Undramatic Tchaikovsky in Long Beach

Share
TIMES STAFF WRITER

Timothy Muffitt, the third of five music director candidates conducting the Long Beach Symphony this year, seems to favor smooth, rounded physical and conceptual gestures.

At best, this leads to an oceanic, tidal wave pull and force in the music. At worst, it means turning in place without going anywhere.

Unfortunately, in a three-part concert Saturday at the Terrace Theater, the big piece, Tchaikovsky’s Symphony No. 4, which closed the program, suffered the most by going nowhere.

Advertisement

In the concert prologue, the personable music director of the Baton Rouge Symphony in Louisiana said he saw the music as Tchaikovsky’s escape from fate and reality through dreams and imagination.

That may have explained the lack of tension, fight and conflict in his interpretation.
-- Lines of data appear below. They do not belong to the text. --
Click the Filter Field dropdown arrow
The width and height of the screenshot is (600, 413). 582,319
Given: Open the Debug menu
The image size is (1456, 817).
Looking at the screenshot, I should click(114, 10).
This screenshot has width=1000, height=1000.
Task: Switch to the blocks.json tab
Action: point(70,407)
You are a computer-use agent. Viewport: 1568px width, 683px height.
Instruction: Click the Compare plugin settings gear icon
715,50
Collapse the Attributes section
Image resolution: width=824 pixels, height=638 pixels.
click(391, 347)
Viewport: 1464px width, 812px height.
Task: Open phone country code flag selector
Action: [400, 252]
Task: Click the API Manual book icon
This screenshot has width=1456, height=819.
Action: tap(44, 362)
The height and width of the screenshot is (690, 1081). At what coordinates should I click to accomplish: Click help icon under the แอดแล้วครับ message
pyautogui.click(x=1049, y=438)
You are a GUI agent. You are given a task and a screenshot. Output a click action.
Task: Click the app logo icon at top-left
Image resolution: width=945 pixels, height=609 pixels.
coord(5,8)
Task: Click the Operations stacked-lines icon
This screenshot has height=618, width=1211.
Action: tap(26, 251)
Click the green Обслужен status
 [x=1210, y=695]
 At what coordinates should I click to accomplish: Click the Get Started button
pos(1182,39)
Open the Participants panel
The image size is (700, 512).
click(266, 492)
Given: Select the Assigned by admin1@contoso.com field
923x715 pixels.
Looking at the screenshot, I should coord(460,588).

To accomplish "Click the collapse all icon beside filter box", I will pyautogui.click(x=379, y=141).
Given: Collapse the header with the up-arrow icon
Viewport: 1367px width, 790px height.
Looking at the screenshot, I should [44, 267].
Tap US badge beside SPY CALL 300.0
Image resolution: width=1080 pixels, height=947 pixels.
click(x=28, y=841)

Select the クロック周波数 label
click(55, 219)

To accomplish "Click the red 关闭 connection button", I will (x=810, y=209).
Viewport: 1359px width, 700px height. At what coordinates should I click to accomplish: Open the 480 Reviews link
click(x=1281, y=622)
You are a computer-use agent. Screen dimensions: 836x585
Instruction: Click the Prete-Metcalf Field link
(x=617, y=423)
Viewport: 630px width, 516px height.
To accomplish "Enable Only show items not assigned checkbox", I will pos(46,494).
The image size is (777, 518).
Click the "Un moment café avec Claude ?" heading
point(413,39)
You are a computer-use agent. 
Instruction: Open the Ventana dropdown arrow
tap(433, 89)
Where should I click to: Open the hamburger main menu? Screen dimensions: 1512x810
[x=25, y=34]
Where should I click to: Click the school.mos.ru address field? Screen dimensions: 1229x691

Tchaikovsky was defeated from the start. This was manifested by Muffitt’s enforcing homogenous textures and undifferentiated phrasing. The result was a symphony far more lyrical than dramatic.

Quite different was the Suite No. 2 from Falla’s “The Three-Cornered Hat,” which opened the program. Here, especially in the first section, Muffitt made the music move with an irresistible sweep.

Best of all was Lowell Liebermann’s Concerto for Flute, Harp and Orchestra, with flutist Heather Clark and harpist JoAnn Turovsky. Again, Muffitt ensured a sense of forward motion as Clark’s sinuous, melodic flute line exfoliated onto higher and higher planes. Turovsky supplied beautiful cascading arpeggios.